→ **EXERCISE REQUIREMENTS**
Reproduce the listing from the line holding "Accueil (473, 68)" through the line holding "Reevecraig (72, 2238)", inclusive, substituting "Call Today" for "Call Now" and leaving everything else unchanged.

→ **INFORMATION SHOWN**
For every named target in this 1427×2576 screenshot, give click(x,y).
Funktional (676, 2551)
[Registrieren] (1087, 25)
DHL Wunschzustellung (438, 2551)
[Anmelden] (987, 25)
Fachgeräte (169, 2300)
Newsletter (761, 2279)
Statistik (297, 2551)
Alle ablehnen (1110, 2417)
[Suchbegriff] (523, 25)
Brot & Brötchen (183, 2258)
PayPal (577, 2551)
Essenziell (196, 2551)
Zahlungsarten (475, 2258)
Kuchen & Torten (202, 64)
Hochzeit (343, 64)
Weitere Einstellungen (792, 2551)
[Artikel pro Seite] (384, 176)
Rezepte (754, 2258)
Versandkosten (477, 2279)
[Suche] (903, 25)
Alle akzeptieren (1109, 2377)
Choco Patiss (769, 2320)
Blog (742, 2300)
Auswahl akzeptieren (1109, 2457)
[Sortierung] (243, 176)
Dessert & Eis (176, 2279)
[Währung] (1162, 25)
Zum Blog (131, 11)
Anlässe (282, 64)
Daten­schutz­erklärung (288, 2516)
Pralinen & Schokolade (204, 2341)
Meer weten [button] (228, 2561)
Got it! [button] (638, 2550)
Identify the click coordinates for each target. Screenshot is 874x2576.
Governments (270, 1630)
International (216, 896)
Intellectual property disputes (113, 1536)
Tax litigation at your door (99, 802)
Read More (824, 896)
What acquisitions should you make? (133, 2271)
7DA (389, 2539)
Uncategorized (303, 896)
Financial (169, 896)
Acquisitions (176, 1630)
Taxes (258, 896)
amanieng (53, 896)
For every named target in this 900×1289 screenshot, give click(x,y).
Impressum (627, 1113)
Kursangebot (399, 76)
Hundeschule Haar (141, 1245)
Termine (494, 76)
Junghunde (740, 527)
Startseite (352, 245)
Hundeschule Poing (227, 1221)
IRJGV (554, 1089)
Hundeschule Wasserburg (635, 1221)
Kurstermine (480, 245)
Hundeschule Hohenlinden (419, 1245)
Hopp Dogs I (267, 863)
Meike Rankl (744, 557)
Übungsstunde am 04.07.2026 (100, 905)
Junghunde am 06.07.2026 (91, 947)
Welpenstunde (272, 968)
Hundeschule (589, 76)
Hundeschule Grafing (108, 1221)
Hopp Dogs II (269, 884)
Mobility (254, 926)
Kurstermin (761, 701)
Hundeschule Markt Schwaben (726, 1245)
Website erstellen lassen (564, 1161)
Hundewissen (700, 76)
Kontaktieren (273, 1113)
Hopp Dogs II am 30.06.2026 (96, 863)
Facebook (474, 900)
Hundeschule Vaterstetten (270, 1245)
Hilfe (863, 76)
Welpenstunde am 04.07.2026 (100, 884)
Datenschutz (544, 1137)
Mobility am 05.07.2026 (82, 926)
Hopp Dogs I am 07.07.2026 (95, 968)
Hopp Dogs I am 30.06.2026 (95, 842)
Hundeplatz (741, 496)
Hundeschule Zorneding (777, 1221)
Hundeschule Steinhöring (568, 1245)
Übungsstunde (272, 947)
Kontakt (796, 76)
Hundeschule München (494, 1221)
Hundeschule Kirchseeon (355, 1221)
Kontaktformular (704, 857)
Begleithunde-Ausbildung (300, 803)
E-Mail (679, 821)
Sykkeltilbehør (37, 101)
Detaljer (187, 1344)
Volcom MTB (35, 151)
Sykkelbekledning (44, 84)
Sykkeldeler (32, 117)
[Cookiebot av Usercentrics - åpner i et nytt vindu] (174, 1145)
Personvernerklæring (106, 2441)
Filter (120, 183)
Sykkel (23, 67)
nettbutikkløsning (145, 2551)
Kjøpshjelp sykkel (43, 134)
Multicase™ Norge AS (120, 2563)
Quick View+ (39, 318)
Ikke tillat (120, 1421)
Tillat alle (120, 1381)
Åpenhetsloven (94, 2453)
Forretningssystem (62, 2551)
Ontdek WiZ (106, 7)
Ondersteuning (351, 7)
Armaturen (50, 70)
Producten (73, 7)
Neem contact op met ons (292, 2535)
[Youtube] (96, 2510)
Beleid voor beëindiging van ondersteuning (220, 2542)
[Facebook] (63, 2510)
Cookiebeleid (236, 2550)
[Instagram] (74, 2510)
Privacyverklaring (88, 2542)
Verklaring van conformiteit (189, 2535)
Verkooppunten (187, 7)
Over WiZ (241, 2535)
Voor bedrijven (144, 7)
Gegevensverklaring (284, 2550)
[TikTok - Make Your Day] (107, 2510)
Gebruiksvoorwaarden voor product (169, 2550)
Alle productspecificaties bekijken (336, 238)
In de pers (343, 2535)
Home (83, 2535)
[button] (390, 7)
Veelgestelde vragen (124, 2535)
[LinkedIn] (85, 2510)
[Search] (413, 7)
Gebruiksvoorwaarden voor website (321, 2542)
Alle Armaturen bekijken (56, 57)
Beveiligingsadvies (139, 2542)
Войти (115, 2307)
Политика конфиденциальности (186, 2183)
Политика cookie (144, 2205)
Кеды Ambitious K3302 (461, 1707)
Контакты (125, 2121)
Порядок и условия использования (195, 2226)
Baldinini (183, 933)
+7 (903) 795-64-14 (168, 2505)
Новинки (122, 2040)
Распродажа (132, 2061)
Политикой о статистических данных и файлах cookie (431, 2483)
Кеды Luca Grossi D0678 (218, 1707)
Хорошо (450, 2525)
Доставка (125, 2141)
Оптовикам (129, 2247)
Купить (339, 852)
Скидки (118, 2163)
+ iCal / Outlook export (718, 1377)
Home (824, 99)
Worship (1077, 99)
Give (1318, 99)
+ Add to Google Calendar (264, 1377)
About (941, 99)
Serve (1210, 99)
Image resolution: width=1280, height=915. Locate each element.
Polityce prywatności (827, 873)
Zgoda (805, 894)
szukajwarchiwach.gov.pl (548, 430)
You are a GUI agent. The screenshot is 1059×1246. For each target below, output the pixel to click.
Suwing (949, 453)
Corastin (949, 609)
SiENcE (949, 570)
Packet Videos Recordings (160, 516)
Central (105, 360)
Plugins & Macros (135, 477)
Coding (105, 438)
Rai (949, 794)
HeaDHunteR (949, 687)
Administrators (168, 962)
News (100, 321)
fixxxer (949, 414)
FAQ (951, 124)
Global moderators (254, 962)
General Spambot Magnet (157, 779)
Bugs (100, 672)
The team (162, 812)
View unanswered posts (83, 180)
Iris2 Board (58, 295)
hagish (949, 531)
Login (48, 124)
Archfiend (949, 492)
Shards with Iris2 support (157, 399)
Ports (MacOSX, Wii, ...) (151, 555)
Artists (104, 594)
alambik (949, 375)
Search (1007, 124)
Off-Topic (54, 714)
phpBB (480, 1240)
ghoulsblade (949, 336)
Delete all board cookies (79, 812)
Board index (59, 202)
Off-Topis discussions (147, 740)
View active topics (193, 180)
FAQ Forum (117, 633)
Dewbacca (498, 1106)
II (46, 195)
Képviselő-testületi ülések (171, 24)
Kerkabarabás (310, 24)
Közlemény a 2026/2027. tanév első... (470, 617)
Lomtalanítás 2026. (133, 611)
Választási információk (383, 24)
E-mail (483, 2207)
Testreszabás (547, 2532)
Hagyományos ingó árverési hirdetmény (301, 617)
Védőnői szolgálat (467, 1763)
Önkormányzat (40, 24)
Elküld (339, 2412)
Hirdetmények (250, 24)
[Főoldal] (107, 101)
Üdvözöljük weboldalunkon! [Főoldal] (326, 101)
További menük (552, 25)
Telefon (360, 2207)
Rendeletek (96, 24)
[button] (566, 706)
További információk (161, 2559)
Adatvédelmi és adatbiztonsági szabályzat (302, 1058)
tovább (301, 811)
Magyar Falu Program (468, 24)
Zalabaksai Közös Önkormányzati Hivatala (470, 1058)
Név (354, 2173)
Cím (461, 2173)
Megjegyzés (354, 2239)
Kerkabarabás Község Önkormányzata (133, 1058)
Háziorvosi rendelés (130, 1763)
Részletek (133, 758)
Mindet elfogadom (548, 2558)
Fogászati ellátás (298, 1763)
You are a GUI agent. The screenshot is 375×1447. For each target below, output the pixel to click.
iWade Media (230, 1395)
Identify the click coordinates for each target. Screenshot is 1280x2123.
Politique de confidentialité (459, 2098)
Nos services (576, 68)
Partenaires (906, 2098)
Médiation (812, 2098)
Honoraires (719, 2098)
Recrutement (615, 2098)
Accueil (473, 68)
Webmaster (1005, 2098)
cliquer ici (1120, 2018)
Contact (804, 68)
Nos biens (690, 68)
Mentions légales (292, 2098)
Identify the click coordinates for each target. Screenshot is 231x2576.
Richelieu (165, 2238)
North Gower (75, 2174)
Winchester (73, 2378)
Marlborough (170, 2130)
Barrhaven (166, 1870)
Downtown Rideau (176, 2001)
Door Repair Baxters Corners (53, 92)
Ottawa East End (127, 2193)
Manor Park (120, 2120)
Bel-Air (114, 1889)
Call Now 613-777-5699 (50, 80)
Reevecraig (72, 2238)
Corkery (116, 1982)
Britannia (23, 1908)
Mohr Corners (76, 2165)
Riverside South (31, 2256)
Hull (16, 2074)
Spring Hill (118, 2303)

→ **OUTPUT**
Accueil (473, 68)
Webmaster (1005, 2098)
cliquer ici (1120, 2018)
Contact (804, 68)
Nos biens (690, 68)
Mentions légales (292, 2098)
Identify the click coordinates for each target. Screenshot is 231x2576.
Richelieu (165, 2238)
North Gower (75, 2174)
Winchester (73, 2378)
Marlborough (170, 2130)
Barrhaven (166, 1870)
Downtown Rideau (176, 2001)
Door Repair Baxters Corners (53, 92)
Ottawa East End (127, 2193)
Manor Park (120, 2120)
Bel-Air (114, 1889)
Call Today 613-777-5699 (50, 80)
Reevecraig (72, 2238)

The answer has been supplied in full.